Re: [R] logistic regression: wls and unbalanced samples
On Apr 27, 2011, at 00:22 , Andre Guimaraes wrote: Greetings from Rio de Janeiro, Brazil. I am looking for advice / references on binary logistic regression with weighted least squares (using lrm weights), on the following context: 1) unbalanced sample (n0=1, n1=700); 2) sampling weights used to rebalance the sample (w0=1, w1=14.29); e 3) after modelling, adjust the intercept in order to reflect the expected % of 1’s in the population (e.g., circa 7%, as opposed to 50%). ?? If the proportion of 1 in the population is about 7%, how exactly is the sample unbalanced. I don't see a reason to use weights at all if the sample is representative of the population. The opposite situation, where the sample is balanced (e.g. case-control), the population not, and you are interested in the population values, _that_ might require weighting, with some care because case weighting and sample weighting are two different things so the s.e. will be wrong. That sort of stuff handled by the survey package. However what you seem to be doing is to create results for an artificial 50/50 population, then project back to the population you were sampling from all along.
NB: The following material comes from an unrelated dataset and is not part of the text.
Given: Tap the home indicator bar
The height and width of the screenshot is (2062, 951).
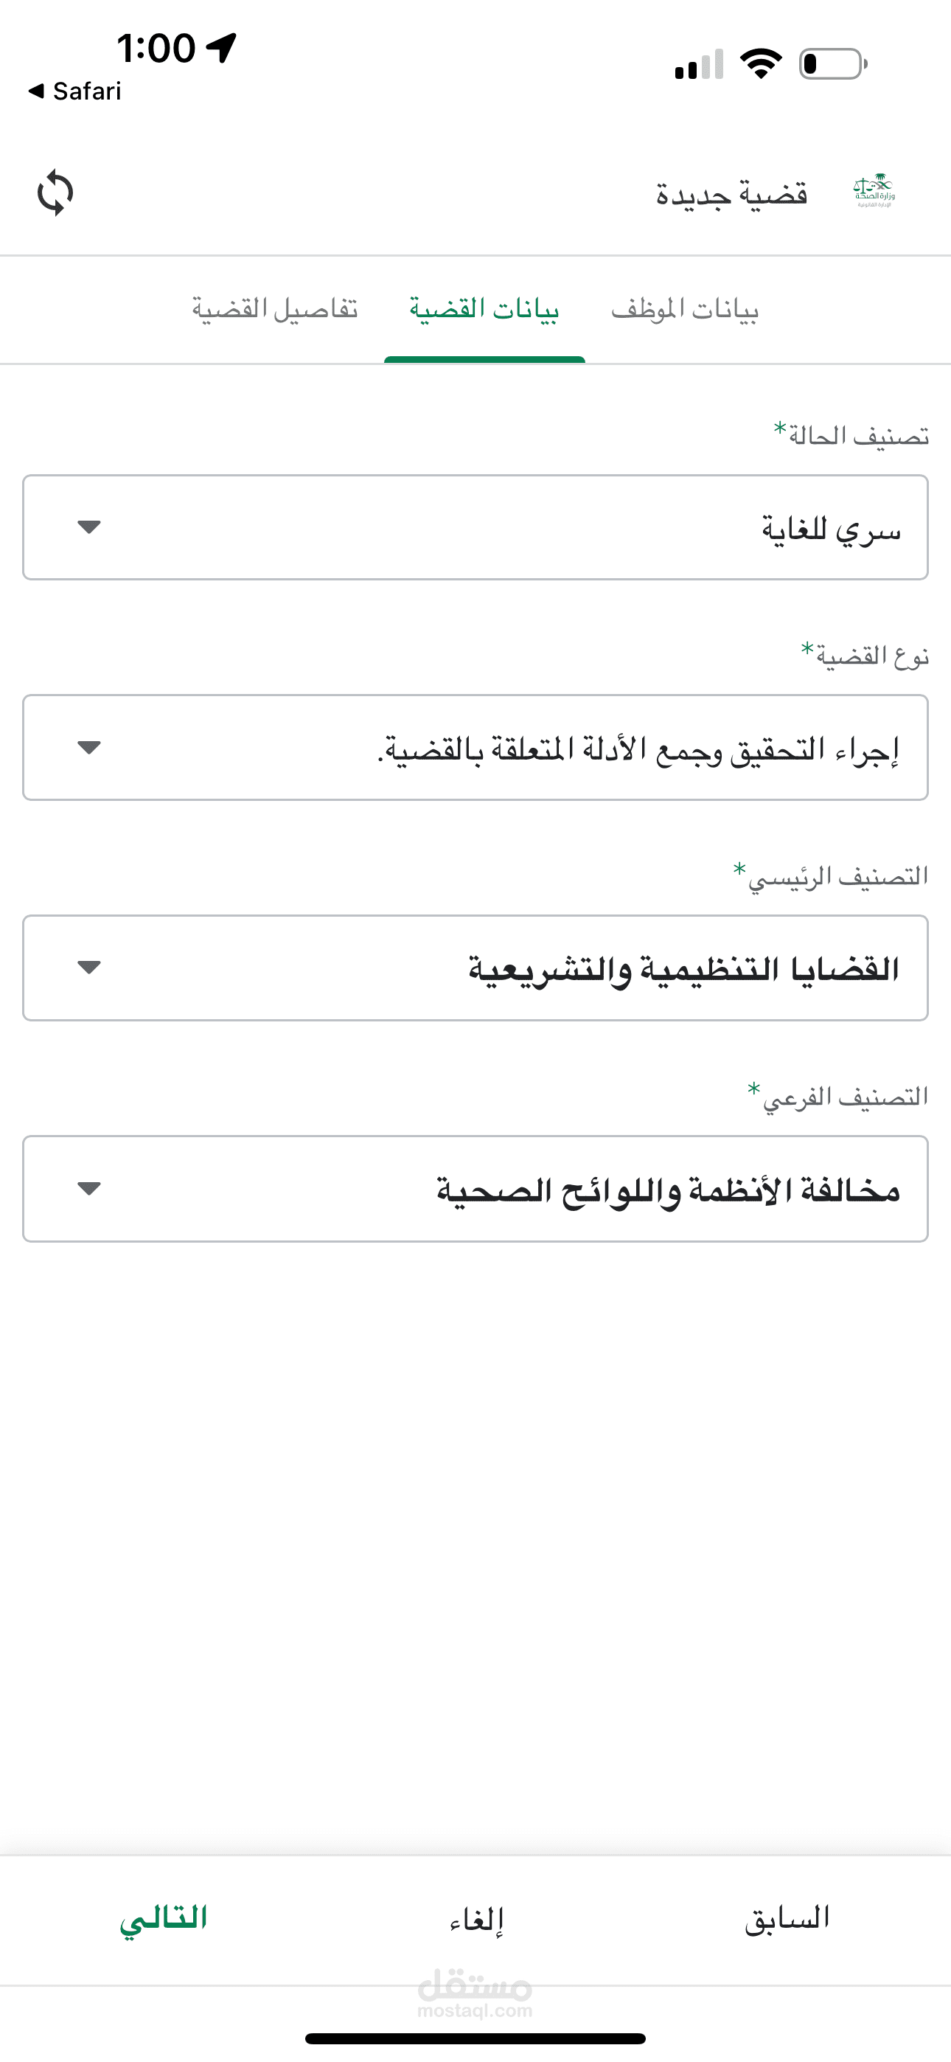Looking at the screenshot, I should 476,2038.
I don't think this makes sense at all. -- Peter Dalgaard Center for Statistics, Copenhagen Business School Solbjerg Plads 3, 2000 Frederiksberg, Denmark Phone: (+45)38153501 Email: pd@cbs.dk Priv: pda...@gmail.com __ R-help@r-project.org mailing list https://stat.ethz.ch/mailman/listinfo/r-help PLEASE do read the posting guide http://www.R-project.org/posting-guide.html and provide commented, minimal, self-contained, reproducible code.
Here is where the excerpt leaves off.